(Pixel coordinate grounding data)
# # #

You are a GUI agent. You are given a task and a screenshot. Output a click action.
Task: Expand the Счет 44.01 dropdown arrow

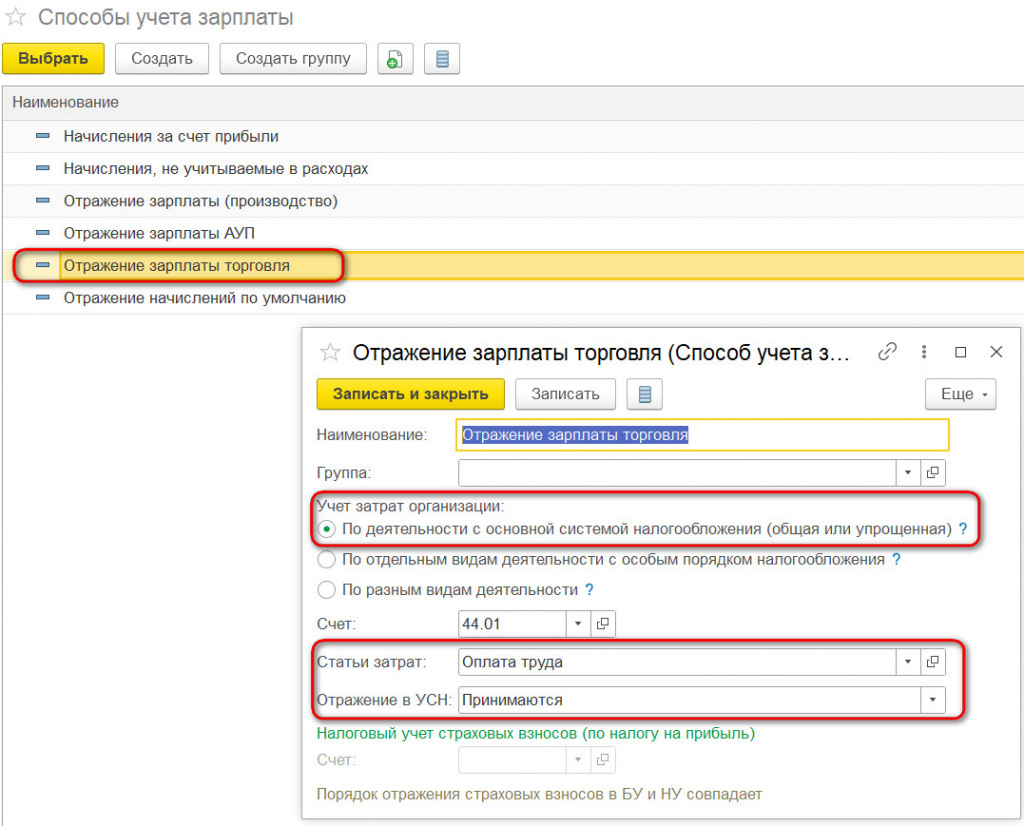click(x=578, y=624)
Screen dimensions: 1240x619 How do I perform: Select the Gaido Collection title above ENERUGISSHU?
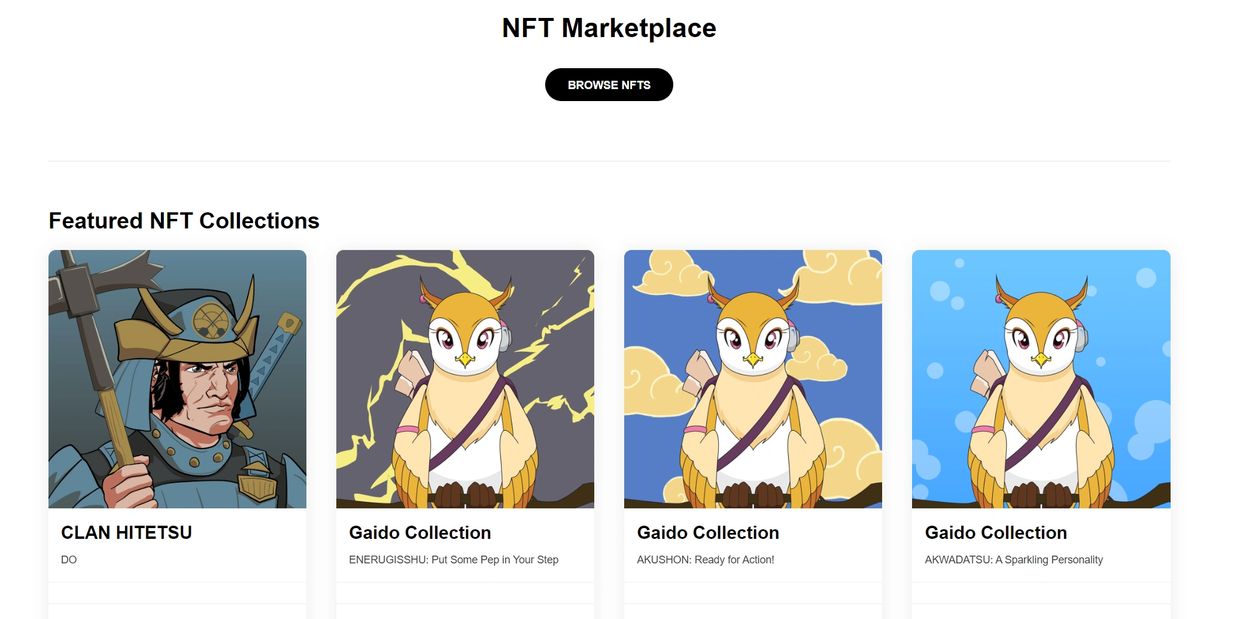[x=420, y=533]
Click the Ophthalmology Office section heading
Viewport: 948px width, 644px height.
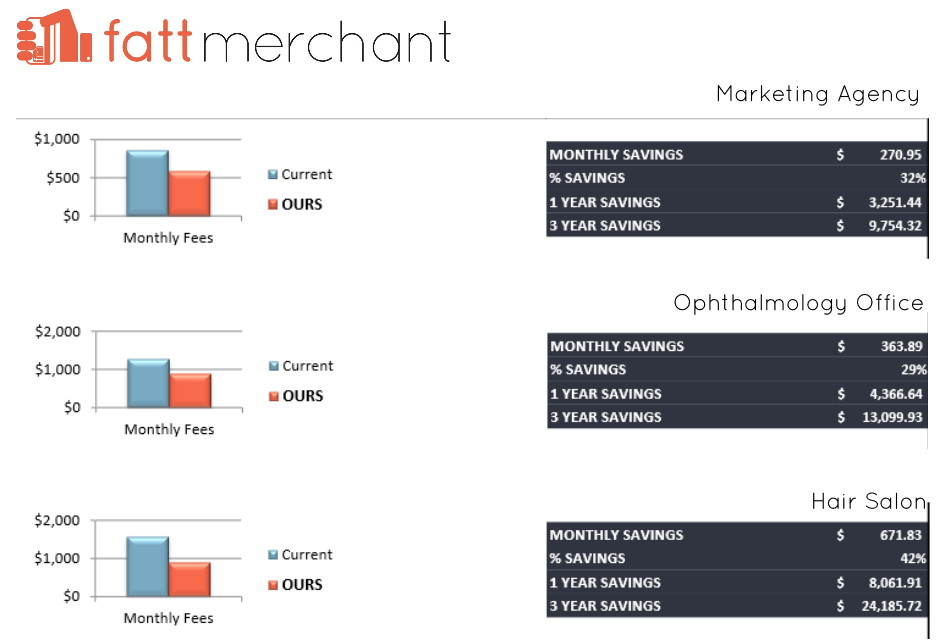tap(798, 303)
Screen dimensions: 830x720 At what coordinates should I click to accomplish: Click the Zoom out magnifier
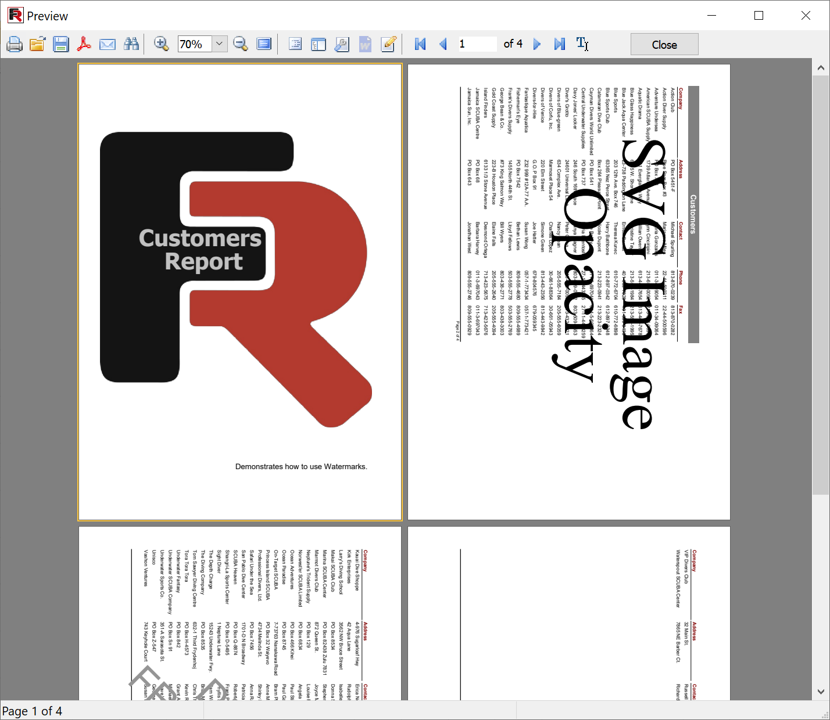[241, 44]
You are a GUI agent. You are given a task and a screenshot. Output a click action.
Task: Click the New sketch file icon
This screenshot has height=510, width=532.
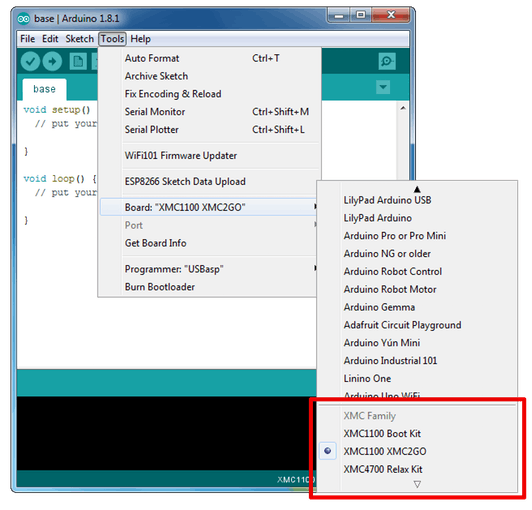coord(78,62)
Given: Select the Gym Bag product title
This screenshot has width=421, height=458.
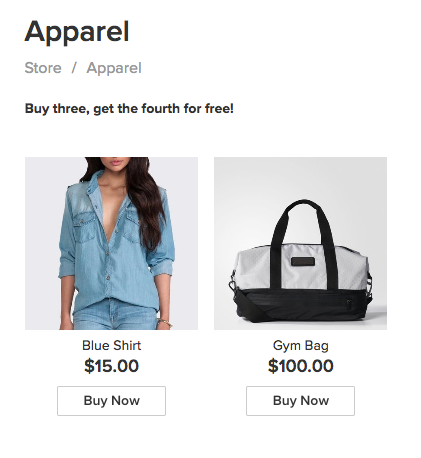Looking at the screenshot, I should tap(301, 346).
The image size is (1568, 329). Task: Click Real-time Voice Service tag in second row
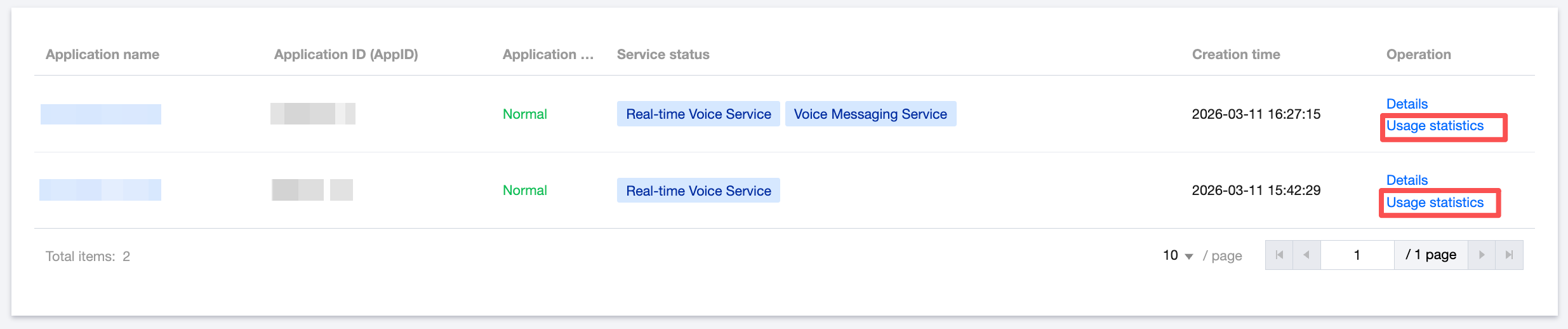(698, 191)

# # #

— Problem to solve —
Leave the pictures out, and copy exactly each line from the one containing "The image size" through the final line of the data.

— Result —
The image size is (1568, 329). Task: Click Real-time Voice Service tag in second row
(698, 191)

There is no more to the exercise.